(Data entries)
——
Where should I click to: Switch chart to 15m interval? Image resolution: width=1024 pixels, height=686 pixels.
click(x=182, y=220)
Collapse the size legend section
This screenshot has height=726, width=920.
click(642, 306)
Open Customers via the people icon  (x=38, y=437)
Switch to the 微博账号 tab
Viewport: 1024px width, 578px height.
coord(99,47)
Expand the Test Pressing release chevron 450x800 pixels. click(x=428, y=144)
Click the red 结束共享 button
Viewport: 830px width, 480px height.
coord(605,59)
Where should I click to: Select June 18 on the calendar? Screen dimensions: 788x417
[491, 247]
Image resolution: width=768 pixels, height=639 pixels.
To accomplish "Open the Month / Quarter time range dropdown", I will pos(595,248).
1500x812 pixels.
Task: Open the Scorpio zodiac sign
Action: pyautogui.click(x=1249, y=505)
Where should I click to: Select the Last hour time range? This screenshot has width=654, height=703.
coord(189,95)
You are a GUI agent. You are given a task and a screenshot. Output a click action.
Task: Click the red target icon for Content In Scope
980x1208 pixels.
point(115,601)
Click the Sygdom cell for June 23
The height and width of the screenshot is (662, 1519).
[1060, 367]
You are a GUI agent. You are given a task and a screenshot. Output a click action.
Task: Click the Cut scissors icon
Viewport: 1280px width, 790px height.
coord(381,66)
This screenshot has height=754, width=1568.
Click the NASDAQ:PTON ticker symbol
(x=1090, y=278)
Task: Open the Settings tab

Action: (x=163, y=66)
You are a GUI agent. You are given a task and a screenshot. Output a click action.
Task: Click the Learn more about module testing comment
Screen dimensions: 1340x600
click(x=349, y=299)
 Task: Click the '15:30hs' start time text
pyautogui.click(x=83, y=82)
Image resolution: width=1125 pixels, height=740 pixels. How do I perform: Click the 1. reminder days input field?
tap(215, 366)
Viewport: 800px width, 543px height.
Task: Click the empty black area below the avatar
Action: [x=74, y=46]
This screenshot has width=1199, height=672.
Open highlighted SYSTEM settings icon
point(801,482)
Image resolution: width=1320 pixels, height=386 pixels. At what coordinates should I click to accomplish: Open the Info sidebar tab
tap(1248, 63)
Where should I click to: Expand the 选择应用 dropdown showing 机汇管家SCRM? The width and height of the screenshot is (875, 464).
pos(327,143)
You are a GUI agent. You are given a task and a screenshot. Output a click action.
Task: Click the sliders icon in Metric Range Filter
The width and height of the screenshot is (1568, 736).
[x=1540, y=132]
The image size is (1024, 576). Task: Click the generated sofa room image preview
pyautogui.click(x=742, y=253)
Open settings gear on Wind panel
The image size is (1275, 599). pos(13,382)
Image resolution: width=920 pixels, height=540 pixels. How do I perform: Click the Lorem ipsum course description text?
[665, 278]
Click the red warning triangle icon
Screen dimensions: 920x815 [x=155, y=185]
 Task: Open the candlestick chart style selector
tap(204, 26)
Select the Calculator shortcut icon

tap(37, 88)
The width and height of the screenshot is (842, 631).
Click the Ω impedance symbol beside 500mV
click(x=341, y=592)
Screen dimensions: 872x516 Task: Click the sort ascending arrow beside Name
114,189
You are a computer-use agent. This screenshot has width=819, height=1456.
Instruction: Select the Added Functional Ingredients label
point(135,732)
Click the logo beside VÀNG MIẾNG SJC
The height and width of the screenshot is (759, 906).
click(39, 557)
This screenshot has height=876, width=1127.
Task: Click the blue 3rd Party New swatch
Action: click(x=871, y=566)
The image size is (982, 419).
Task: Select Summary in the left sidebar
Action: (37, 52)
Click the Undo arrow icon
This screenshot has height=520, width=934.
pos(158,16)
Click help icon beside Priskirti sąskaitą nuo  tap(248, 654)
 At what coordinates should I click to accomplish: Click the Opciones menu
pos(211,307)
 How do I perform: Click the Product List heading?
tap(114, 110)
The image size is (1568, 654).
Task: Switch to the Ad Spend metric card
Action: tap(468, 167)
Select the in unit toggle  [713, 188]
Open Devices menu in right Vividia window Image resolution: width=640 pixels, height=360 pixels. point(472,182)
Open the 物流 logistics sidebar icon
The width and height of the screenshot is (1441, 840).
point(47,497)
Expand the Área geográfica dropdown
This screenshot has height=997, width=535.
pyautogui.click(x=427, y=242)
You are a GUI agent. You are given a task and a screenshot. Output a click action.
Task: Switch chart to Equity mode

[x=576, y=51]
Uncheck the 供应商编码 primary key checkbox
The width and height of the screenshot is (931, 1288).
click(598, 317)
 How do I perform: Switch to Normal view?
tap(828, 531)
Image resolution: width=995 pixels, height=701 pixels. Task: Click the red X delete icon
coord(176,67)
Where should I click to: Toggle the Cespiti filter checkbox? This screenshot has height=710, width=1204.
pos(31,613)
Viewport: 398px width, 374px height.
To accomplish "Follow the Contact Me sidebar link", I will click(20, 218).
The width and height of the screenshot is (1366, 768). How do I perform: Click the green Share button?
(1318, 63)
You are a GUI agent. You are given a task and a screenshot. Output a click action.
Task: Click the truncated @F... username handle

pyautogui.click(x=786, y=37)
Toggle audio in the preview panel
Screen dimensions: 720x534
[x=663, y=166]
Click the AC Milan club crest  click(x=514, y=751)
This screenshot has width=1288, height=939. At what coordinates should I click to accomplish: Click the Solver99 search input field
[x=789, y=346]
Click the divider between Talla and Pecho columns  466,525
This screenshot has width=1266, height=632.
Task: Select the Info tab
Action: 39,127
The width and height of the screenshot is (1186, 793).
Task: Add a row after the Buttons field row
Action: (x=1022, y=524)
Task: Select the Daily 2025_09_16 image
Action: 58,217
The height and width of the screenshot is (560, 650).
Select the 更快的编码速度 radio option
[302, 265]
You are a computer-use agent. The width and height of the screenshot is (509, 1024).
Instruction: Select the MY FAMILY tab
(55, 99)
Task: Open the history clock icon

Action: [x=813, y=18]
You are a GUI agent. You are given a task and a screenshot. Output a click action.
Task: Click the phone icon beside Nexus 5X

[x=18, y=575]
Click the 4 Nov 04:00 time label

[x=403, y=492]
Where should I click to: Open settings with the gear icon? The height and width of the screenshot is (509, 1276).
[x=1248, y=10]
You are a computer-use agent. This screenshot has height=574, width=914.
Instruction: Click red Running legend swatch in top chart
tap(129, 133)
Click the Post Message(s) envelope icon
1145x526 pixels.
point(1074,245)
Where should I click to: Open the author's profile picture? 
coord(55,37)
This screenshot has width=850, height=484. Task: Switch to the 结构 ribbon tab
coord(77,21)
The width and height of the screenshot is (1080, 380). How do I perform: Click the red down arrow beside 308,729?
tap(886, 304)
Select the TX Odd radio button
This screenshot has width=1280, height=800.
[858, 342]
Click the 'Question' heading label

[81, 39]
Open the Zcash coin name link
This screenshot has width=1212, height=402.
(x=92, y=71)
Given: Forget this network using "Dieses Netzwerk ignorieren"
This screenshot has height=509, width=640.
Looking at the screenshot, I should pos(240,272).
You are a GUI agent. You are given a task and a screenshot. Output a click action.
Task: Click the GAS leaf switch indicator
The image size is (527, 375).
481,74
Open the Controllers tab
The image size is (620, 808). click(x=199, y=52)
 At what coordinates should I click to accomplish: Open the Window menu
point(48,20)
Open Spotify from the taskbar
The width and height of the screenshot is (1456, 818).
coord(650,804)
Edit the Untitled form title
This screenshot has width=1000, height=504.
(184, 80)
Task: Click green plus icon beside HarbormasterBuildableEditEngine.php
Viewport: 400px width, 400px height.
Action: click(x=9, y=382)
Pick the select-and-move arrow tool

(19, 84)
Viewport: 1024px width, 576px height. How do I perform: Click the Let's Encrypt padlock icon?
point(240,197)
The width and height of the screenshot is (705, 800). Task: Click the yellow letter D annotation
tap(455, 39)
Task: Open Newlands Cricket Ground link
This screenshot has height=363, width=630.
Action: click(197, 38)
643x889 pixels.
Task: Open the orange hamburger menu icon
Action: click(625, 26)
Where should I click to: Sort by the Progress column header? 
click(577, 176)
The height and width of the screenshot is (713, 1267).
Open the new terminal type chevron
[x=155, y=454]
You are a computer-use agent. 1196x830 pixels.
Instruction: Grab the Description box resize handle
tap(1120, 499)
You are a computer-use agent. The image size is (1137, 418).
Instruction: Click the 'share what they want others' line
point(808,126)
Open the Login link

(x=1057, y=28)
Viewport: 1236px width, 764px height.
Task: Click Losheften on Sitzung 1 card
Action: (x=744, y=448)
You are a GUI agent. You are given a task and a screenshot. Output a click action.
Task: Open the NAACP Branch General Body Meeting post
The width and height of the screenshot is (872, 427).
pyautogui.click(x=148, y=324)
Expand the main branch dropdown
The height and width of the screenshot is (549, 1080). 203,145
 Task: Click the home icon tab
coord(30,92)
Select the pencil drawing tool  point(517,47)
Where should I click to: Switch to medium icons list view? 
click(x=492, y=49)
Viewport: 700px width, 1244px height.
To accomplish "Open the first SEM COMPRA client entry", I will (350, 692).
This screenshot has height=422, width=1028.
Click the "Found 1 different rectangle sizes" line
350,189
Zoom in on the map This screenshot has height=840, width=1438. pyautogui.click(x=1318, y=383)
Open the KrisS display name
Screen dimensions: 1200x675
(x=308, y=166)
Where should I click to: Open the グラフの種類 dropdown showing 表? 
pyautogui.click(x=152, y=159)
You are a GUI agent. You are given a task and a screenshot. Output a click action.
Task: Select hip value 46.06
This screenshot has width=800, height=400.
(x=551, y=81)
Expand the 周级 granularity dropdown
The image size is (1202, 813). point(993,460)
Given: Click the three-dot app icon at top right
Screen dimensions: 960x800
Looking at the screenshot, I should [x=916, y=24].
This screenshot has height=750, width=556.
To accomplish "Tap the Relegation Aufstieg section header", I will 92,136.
——
◆ **What is needed**
Would you print, exactly as written, every line above from the one holding "Task: Click the phone icon beside Nexus 5X" through the one holding "Open the Zcash coin name link", with both included and no other lines?

◆ **Solution for this exercise**
Task: Click the phone icon beside Nexus 5X

[x=18, y=575]
Click the 4 Nov 04:00 time label

[x=403, y=492]
Where should I click to: Open settings with the gear icon? The height and width of the screenshot is (509, 1276).
[x=1248, y=10]
You are a computer-use agent. This screenshot has height=574, width=914.
Instruction: Click red Running legend swatch in top chart
tap(129, 133)
Click the Post Message(s) envelope icon
1145x526 pixels.
point(1074,245)
Where should I click to: Open the author's profile picture? 
coord(55,37)
This screenshot has width=850, height=484. Task: Switch to the 结构 ribbon tab
coord(77,21)
The width and height of the screenshot is (1080, 380). How do I perform: Click the red down arrow beside 308,729?
tap(886, 304)
Select the TX Odd radio button
This screenshot has width=1280, height=800.
[858, 342]
Click the 'Question' heading label

[81, 39]
Open the Zcash coin name link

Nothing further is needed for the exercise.